Confused about something...

         

badass101

1:59 pm on Jun 15, 2005 (gmt 0)

10+ Year Member



Hi all,

Following Bretts steps to success for a new site I'm building and I wanted clarification on something.

In step (a) where Brett talks about planning 100 pages of quality content, should this content be placed on the site before going live, or should you start with a few pages (and a reserve of say 15-20 pages) and then put one up a day?

Just wondering when I should plan to launch my site and start trying to get indexed (I would think sooner is better due to the sandbox effect, and the value of daily content updates?)

Thanks

Craig

phantombookman

2:08 pm on Jun 15, 2005 (gmt 0)

10+ Year Member



I would (and do) start with a 15 or so then add regularly. Seems to work well for me

incidently Brett's 26 step guide is more important now than for some years, every update shows the dangers of tinkering near the edges of seo

Good luck with the site

JerryOdom

2:11 pm on Jun 15, 2005 (gmt 0)

10+ Year Member



I usually build and add as I go. Its always worked well for me.

rj87uk

2:13 pm on Jun 15, 2005 (gmt 0)

WebmasterWorld Senior Member 10+ Year Member



I think the more content you have at the start helps you build more links easier - As you can tell everyone you have loads of information pages...

stu2

12:43 am on Jun 16, 2005 (gmt 0)

10+ Year Member



Brett's 26 steps were written before Google Sitemaps. I would add submit your sitemap to google using their Sitemaps in the submissions part of his steps.

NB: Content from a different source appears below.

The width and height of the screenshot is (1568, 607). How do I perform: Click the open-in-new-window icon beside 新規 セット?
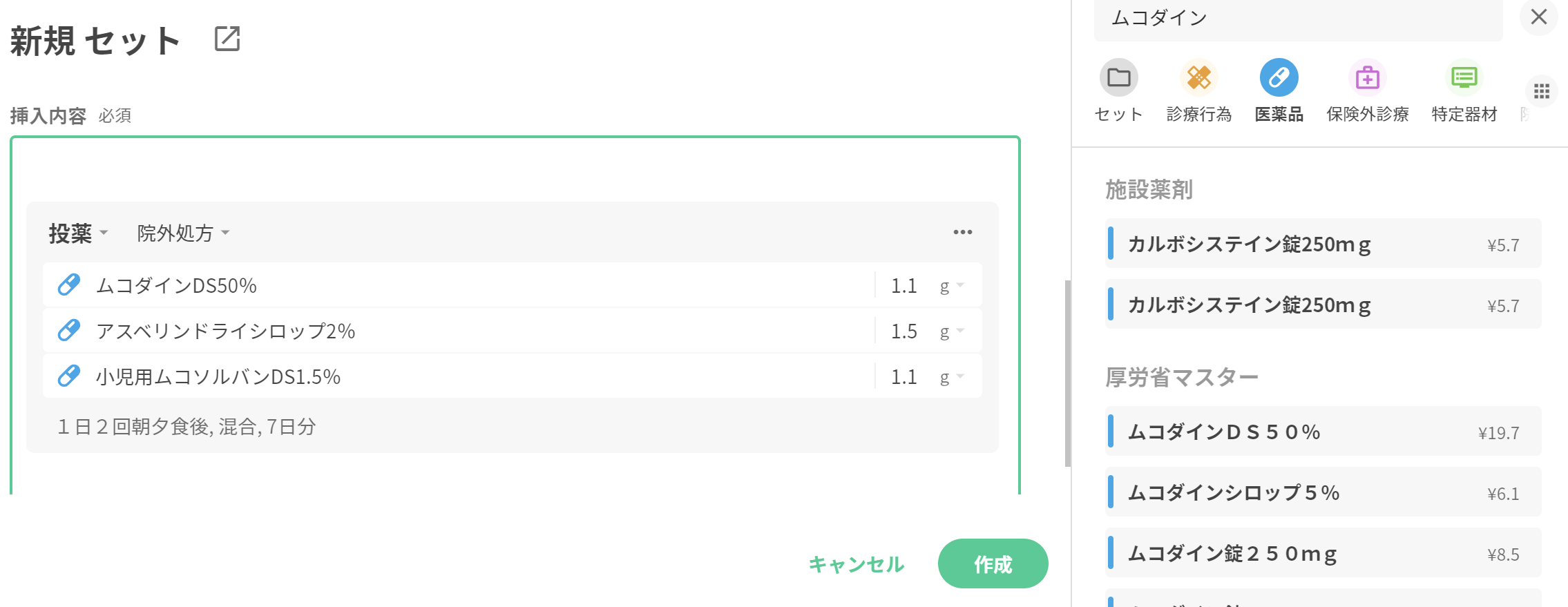[227, 39]
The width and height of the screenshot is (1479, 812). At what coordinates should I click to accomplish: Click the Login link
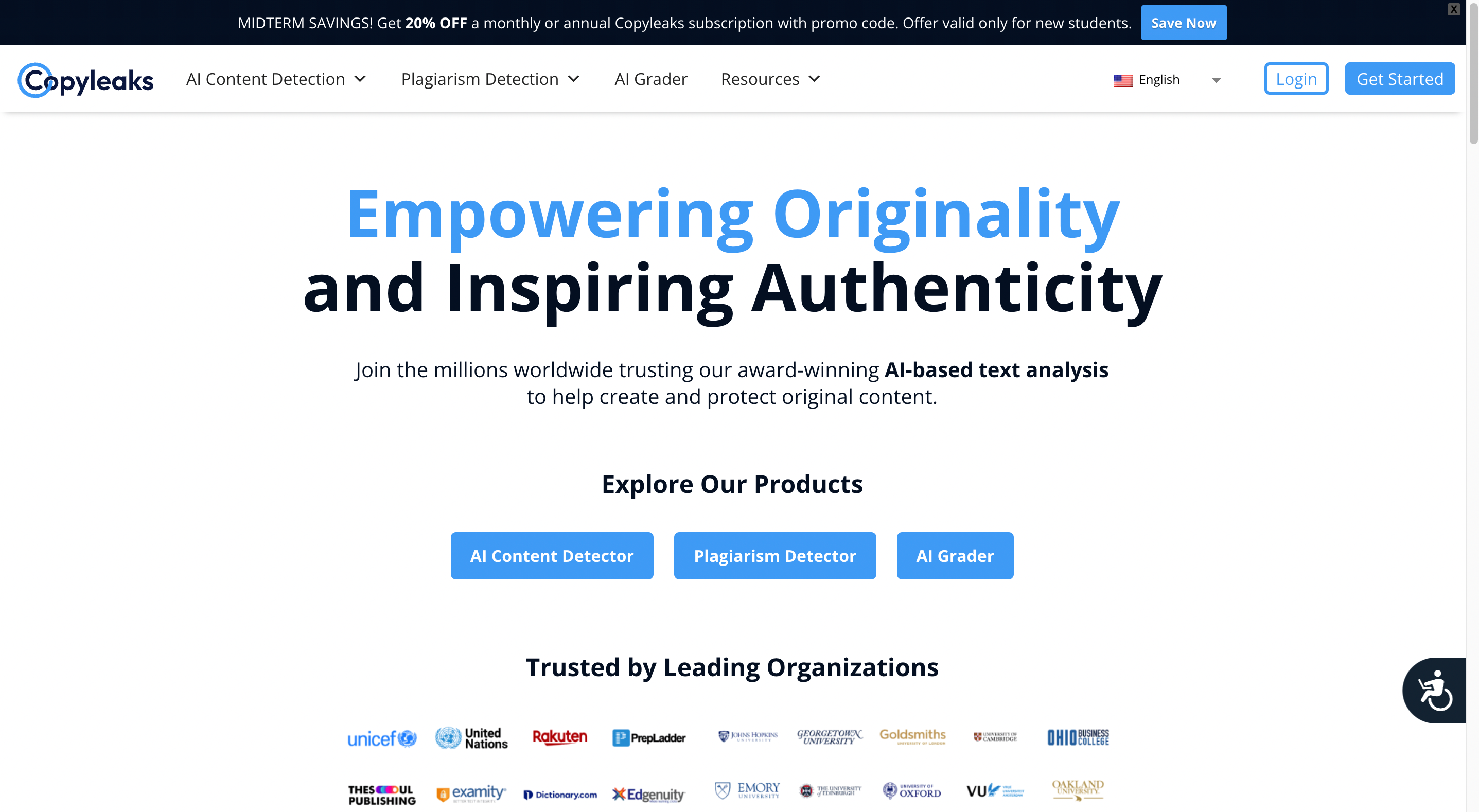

Why? My domain was well and truely sandboxed and after I submitted my sitemap to google, my site was totally 100% indexed within 24-72 hours.

leadegroot

7:27 am on Jun 16, 2005 (gmt 0)

WebmasterWorld Senior Member 10+ Year Member



I would get something full of content up as quickly as I could, mostly to start offsetting the aging delay.
and anyway - I usually find that a) I don't know the full shape of the site until there is something up there for me to hate and b) its easier to work on little bits than to look at a mammoth task from which you don't get anything until it is alllll finished!

badass101

8:25 am on Jun 16, 2005 (gmt 0)

10+ Year Member



Ok, one final thing:

If you're looking at AdWording your articles or putting an affiliate link in or two (nothing too heavy) would you do this now, or after you've got indexed, links in and popularity?

leadegroot

8:45 am on Jun 16, 2005 (gmt 0)

WebmasterWorld Senior Member 10+ Year Member



Advertising is irrelevent to link building - in fact for many people, putting advertising in early is the only time they do it. They use it instead of links until they have some.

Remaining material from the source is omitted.